Tice is a former Marine who has reported for The Washington Post, McClatchy Newspapers, CBS and other outlets, and disappeared shortly after his 31st birthday.

Maj. Gen. Abbas Ibrahim, chief of Lebanese General Security Directorate, arrives at the presidential palace for a welcoming ceremony for Nizar Zakka, in Baabda, east of Beirut, June 11, 2019 (AP Photo/Hussein Malla)

“After my visit to Washington, I went to Syria for two days and discussions over this matter are continuing and will continue,” Ibrahim said, referring to Tice’s disappearance.

Ibrahim’s comments came as the Lebanese daily Al-Akhbar reported Saturday that the US Congress could impose sanctions on him, under a new bill being considered. Ibrahim in recent years has helped to facilitate the release of a US citizen held in Syria, and a Lebanese-American who was held in Iran.

The US has imposed sanctions in recent months on Lebanese politicians including allies of the militant Hezbollah group. Washington has listed Hezbollah as a terrorist organization since 1997 and sees the group as a proxy for its archenemy Iran in the region.

Ibrahim said that US sanctions wouldn’t stop him from working on Tice’s case.

“I have promised Austin Tice’s mother whom I met in Washington and speak with her by telephone on a daily basis that neither sanctions nor anything else will affect work over the case of her son,” he added.

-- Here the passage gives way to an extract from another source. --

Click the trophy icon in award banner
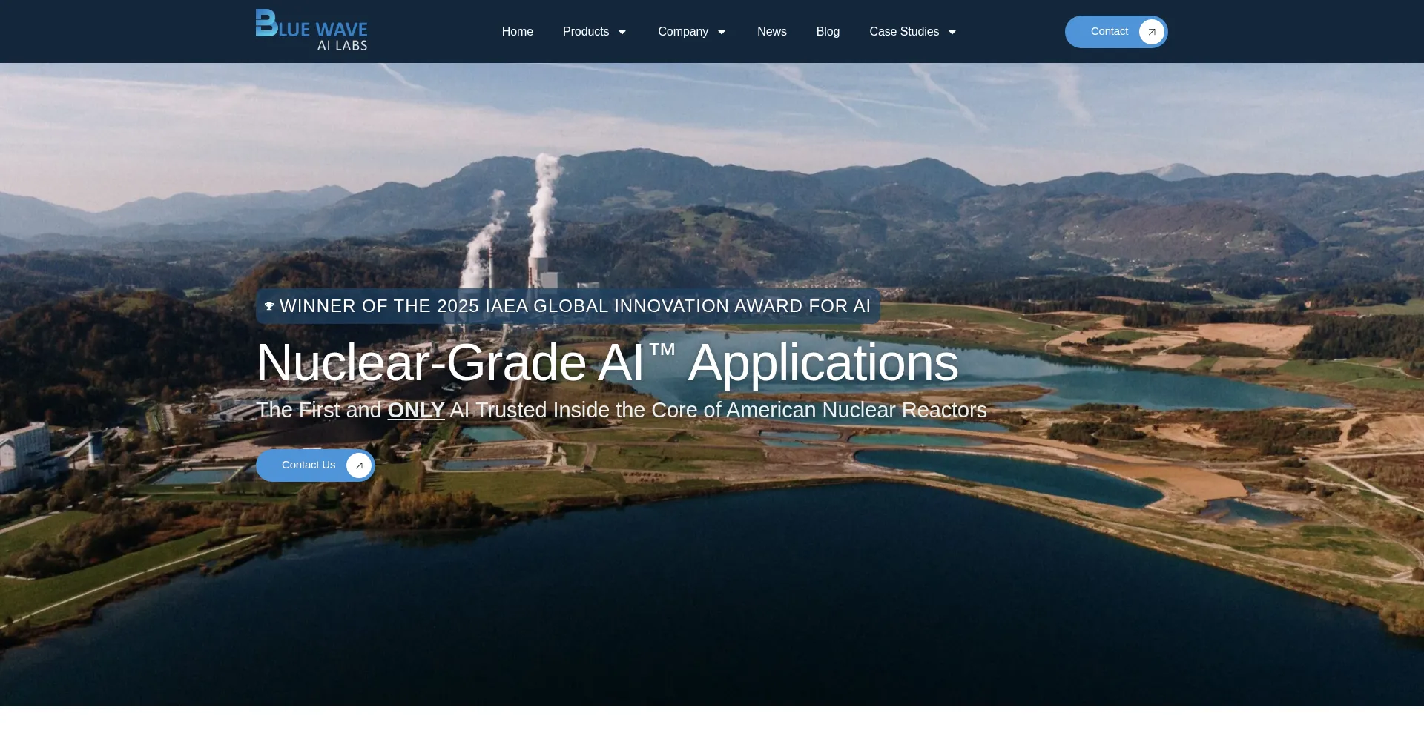The image size is (1424, 736). [x=269, y=306]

Kristian Lee Baxter (C), a Canadian formerly held captive by the Syrian government, pats the shoulder of the Lebanese Head of General Security Major-General Abbas Ibrahim (L), during a press conference with Canada’s ambassador to Lebanon Emanuelle Lamoureux (R), following Baxter’s release after an eight-month captivity, in the Lebanese capital Beirut on August 9, 2019. (Photo by MOHAMMAD AL-SAHILI / AFP)

In late October, Trump administration officials said that Kash Patel, a deputy assistant to US President Donald Trump, made an unusual, secret visit to Syria for high-level talks aimed at securing the release of Tice and US citizen Majd Kamalmaz, a 62-year-old clinical psychologist from Virginia, who disappeared in 2017 and is believed to be held in a Syrian government prison.

The Syrian government has not publicly acknowledged knowing anything about his whereabouts.

US envoy to Syria James Jeffrey, who resigned from his post earlier this month, said that Tice is believed to be alive and held hostage in Syria. He didn’t say why officials believe this or who might be holding him.